Why "Identity" Wine Makes Itself Naturally at La Stoppa & Dinavolo

A few days after finishing the harvest, Elena Pantaleoni (owner of La Stoppa) and Giulio Armani (her partner at La Stoppa, who also makes wine from his own Dinavolo vineyards) seemed relaxed.

Why? “Because if you understand where you are and make wine that is completely coherent with that,” Elena said, “the wines make themselves naturally. There’s not much to do.”
But it wasn’t always like that here. Elena’s father bought La Stoppa in 1973 from Mr. Ageno, a lawyer from Genoa, who had planted Pinot Noir, Cabernet Sauvignon, Syrah, Chardonnay and Sauvignon Blanc. Back when he started, France was the standard of excellence then, so he chose French varieties.

“When Giulio and I first took over La Stoppa in the nineties,” Elena explained, “we had to work hardest to make the Pinot Noir. But making sparkling white wine, Chardonnay and Sauvignon Blanc wasn’t much easier. What an effort!”

################

> **Written exercise 1**:
Answer these questions from the text about La Stoppa:
(a) In what year did Elena's father buy La Stoppa?
(b) What was Mr. Ageno's profession?
(c) Which wine did Elena and Giulio have to work hardest to make when they first took over La Stoppa?
> **Written exercise 2**: Change the text about La Stoppa by writing out the passage between "A few days after" and "chose French varieties.", inclusive, with "harvest" replaced by "vintage".
> **Written exercise 3**:
Does the text about La Stoppa support each statement? Answer yes or no, and quote the deciding words.
(a) Giulio Armani also makes wine from his own vineyards.
(b) Mr. Ageno chose Italian grape varieties.
(c) Elena found making Chardonnay and Sauvignon Blanc easy.
The records that come next are separate material with no connection to the text about La Stoppa.

> **Listed entries**:
################

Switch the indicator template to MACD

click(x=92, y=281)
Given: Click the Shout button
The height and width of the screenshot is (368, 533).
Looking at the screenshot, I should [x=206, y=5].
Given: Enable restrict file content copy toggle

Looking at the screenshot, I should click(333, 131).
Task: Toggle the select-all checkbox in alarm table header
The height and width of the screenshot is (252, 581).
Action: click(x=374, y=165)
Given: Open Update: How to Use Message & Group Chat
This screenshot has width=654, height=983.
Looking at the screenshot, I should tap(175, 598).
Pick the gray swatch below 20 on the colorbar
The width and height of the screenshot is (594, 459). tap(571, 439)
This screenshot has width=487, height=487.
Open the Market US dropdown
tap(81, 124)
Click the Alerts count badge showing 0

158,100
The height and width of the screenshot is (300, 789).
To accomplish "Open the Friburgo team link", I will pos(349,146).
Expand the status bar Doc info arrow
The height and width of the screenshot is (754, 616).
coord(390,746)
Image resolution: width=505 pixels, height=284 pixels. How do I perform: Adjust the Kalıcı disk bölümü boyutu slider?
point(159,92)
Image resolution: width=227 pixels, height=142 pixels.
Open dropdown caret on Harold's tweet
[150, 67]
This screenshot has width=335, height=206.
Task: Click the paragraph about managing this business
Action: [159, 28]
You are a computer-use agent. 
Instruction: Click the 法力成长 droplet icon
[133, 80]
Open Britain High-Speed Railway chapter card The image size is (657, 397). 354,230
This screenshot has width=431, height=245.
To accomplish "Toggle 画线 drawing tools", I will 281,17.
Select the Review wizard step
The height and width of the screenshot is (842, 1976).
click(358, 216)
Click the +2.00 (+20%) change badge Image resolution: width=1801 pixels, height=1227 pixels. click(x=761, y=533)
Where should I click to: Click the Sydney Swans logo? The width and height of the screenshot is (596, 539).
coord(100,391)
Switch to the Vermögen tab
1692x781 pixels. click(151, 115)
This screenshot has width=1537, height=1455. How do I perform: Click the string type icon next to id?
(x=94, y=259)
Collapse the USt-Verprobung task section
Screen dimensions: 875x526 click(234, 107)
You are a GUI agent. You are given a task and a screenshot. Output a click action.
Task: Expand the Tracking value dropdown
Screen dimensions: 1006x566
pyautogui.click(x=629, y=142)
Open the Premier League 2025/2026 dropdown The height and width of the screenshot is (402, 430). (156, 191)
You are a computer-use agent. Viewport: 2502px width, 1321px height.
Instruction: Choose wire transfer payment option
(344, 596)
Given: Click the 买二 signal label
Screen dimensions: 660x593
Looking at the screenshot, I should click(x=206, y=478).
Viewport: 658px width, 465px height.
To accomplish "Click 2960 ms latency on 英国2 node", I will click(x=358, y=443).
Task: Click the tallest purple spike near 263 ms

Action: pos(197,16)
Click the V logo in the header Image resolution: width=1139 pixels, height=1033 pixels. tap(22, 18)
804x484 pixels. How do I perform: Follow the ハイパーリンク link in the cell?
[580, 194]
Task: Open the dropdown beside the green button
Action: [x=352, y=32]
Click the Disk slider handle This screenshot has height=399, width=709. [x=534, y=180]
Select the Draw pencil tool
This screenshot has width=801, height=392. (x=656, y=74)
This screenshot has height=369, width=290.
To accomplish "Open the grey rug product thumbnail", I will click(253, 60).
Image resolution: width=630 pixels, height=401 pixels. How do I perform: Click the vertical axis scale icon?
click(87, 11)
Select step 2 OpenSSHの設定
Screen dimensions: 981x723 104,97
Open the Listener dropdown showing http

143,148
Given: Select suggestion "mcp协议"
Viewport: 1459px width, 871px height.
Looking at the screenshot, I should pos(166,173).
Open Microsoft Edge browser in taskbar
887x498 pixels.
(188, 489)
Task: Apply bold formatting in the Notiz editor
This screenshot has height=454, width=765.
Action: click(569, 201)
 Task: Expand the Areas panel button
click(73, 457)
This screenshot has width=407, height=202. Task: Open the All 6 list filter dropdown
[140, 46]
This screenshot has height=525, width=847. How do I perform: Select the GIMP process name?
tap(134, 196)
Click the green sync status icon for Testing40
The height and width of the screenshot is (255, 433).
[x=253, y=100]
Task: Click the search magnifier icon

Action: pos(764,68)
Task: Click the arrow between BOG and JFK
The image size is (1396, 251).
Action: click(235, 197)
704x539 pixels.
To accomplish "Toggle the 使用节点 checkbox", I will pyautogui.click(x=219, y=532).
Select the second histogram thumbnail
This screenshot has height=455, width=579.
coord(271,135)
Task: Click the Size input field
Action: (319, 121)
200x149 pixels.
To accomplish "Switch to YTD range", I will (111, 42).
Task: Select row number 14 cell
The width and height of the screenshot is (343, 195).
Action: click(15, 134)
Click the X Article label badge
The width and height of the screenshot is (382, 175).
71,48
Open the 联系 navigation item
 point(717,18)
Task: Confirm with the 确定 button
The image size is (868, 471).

################

> **Exercise answer 1**:
(a) 1973
(b) He was a lawyer from Genoa.
(c) The Pinot Noir

> **Exercise answer 2**:
A few days after finishing the vintage, Elena Pantaleoni (owner of La Stoppa) and Giulio Armani (her partner at La Stoppa, who also makes wine from his own Dinavolo vineyards) seemed relaxed.

Why? “Because if you understand where you are and make wine that is completely coherent with that,” Elena said, “the wines make themselves naturally. There’s not much to do.”
But it wasn’t always like that here. Elena’s father bought La Stoppa in 1973 from Mr. Ageno, a lawyer from Genoa, who had planted Pinot Noir, Cabernet Sauvignon, Syrah, Chardonnay and Sauvignon Blanc. Back when he started, France was the standard of excellence then, so he chose French varieties.

> **Exercise answer 3**:
(a) Yes: "who also makes wine from his own Dinavolo vineyards"
(b) No: "France was the standard of excellence then, so he chose French varieties"
(c) No: "But making sparkling white wine, Chardonnay and Sauvignon Blanc wasn’t much easier. What an effort!"